We did the demo and recorded all the steps. We used the Hazelcast Management Center to visualize the cluster. Through this tool we can observe the throughput of the nodes, publish messages to the topic, and observe the behavior of the cluster.
Later, we implemented the persistence to Elastic Search. But It couldn't keep up with the data load that we want to persist. We started 5 Hazelcast Nodes and 5 ES Nodes. A backlog appears while persisting to ES. Our guess is, this is because of the EC2 IO. It seems that given the file size of average 4MB, there is no way of creating a 50 node cluster, making 3K reports per minute and storing them into ES. At least this seems not to be possible in an EC2 environment and with our current ES knowledge. We still started a relatively small cluster persisting to 5 node ES. Recorded until it was obvious than we can not persist everything from memory to ES. A 10 minute video is available here.

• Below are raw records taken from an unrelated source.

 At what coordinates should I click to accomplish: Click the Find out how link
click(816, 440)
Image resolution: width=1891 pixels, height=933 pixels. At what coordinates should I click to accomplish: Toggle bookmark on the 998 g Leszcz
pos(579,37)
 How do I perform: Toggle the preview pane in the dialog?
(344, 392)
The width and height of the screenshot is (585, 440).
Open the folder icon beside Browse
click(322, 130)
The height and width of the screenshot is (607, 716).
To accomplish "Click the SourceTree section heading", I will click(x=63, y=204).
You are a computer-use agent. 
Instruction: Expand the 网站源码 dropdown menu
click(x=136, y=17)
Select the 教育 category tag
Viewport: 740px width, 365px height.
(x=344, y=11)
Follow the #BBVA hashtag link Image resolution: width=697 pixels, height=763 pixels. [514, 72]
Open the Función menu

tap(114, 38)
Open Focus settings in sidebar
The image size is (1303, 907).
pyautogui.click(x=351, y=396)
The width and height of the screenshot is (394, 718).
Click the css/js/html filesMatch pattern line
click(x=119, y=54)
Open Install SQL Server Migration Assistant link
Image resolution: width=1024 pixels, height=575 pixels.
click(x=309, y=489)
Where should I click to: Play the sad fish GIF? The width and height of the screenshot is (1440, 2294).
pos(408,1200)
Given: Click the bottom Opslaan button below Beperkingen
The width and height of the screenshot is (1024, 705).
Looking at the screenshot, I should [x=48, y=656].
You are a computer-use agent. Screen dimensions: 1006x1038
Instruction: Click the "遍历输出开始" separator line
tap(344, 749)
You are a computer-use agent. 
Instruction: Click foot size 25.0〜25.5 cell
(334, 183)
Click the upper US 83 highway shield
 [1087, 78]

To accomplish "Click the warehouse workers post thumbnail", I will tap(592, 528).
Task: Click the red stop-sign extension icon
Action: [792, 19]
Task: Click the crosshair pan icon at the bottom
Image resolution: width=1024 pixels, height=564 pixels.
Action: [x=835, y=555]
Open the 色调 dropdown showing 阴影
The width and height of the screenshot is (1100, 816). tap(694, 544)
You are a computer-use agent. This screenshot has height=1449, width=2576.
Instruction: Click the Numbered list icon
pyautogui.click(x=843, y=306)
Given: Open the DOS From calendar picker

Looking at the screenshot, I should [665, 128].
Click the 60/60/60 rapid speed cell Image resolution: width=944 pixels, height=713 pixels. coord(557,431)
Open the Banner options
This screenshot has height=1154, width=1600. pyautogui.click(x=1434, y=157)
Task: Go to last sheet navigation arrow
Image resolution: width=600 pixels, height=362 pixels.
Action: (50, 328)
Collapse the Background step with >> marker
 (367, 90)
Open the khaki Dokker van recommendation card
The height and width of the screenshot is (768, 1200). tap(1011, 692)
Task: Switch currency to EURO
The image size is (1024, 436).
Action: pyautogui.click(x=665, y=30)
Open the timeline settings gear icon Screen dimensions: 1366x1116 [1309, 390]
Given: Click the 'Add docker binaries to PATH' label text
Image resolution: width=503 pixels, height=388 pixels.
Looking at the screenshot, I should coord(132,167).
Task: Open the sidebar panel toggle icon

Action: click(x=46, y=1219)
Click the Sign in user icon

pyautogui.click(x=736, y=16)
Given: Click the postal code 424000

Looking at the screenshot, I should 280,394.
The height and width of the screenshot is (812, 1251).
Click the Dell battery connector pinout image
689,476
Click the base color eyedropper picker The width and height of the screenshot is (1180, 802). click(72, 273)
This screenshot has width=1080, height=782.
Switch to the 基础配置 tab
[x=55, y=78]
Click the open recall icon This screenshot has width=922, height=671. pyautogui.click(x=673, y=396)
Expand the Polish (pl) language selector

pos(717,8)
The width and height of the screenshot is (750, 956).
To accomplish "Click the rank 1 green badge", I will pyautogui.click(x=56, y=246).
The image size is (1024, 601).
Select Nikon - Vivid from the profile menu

We think on Mozilla's environment it will be easy to store to HBase and with small deployments of Socorro ES will serve quite well.
Scalability
Another goal of POC was to demonstrate how one can scale up by adding more and more nodes. So we did another recording where we start with 5 nodes. The cluster is able to generate and process 600 crash reports per minute and stored 200 GB of data in memory. Then iteratively we add 5 more nodes and increase the load. We ended at 20 node cluster that was able to process 2400 reports per minute and store in memory 800 GB of data. We would like to highlight one thing here. To add a node does not immediately scale you up. It has it's initial cost which is backup and migrations. When new nodes arrive Hazelcast will start to migrate some of the partitions(buckets) from old to new nodes to achieve equal balance across the cluster. Once the partition is moved all entries falling into it will be stored on the node owning that partition. More information on this topic can be found here.
In this demo the amount of data that we cache is huge, thus migrations take some time. Also note that during the migration, a request to the migrated data should wait until the migration is completed for the sake of consistency. That's why it is not a good idea to add nodes when your cluster have significantly large amount of data and is under high load to witch it can barely respond.
An alternative approach
Finally we would like to discuss another approach that we tried but didn't record. For the sake of the throughput we chose to process the entries locally. This approach performed better but has two limitations.
All nodes of the cluster that own data should also be a processor. So you can not say that on my 50 node cluster; 20 are collectors and the rest are processor. All should be equal.
For a node to process the data, it should own it first. So if you add a new node, initially there will be no partitions and it will not participate on processing. As the partitions migrate it will participate more and more. You have to wait until the cluster is balanced to fully benefit from new coming nodes.
The second approach was to store the id's of unprocessed entries in a distributed queue. And Processors take ids from the queue and process the associated record. The data is not local here, most of the time a processor will be processing a record that it doesn't own. The performance will be worse but you can separate processors from collectors and when you add a processor to the cluster it will immediately start to do its job.